Data-driven adaptive modeling method for industrial processes and its application in flotation reagent control

ISA Trans. 2021 Feb:108:305-316. doi: 10.1016/j.isatra.2020.08.024. Epub 2020 Aug 22.

Abstract

In real industrial processes, new process "excitation" patterns that largely deviate from previously collected training data will appear due to disturbances caused by process inputs. To reduce model mismatch, it is important for a data-driven process model to adapt to new process "excitation" patterns. Although efforts have been devoted to developing adaptive process models to deal with this problem, few studies have attempted to develop an adaptive process model that can incrementally learn new process "excitation" patterns without performance degradation on old patterns. In this study, efforts are devoted to enabling data-driven process models with incremental learning ability. First, a novel incremental learning method is proposed for process model updating.

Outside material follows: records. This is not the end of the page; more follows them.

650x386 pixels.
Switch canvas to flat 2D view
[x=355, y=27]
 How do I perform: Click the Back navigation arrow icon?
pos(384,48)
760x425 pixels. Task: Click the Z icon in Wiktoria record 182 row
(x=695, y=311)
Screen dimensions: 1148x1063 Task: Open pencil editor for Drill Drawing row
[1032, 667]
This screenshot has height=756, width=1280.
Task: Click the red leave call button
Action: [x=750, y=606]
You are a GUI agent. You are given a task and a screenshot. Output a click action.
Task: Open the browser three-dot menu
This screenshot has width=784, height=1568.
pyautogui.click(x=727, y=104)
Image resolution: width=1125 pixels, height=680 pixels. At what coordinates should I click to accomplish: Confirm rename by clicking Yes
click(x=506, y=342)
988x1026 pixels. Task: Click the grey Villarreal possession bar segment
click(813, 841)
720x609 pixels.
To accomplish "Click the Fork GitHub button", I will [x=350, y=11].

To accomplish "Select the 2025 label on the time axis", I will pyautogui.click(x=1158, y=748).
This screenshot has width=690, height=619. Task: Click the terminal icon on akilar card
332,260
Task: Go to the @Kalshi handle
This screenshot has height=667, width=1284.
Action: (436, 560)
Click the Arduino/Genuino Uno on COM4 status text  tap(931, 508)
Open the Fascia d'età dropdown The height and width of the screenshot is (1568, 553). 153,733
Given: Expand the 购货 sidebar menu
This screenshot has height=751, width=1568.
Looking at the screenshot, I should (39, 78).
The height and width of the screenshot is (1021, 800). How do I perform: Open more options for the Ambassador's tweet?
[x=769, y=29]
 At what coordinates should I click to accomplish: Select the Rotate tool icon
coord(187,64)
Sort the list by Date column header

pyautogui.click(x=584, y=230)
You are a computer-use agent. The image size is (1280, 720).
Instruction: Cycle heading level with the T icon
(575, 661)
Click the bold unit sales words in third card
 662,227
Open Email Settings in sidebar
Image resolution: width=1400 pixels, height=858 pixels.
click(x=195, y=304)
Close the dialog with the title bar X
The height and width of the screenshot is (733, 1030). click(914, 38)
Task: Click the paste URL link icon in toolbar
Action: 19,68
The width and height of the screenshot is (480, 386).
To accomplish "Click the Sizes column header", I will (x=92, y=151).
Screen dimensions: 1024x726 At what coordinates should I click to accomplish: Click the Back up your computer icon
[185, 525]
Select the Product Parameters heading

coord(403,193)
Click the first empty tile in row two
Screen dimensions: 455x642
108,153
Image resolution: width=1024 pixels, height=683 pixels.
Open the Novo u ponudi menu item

Second, an adaptive neural network process model is developed based on the novel incremental learning method. Third, a nonlinear model predictive control based on the adaptive process model is implemented and applied for flotation reagent control. Experiments based on historical data provide evidence that the newly developed adaptive process model can accommodate new process "excitation" patterns and preserve its performance on old patterns. Furthermore, industry experiments carried out in a real-world lead-zinc froth flotation plant provide industrial evidence and show that the newly designed controller is promising for practical flotation reagent control.

Keywords: Froth flotation; Incremental learning; Model mismatch; Neural network; Process modeling.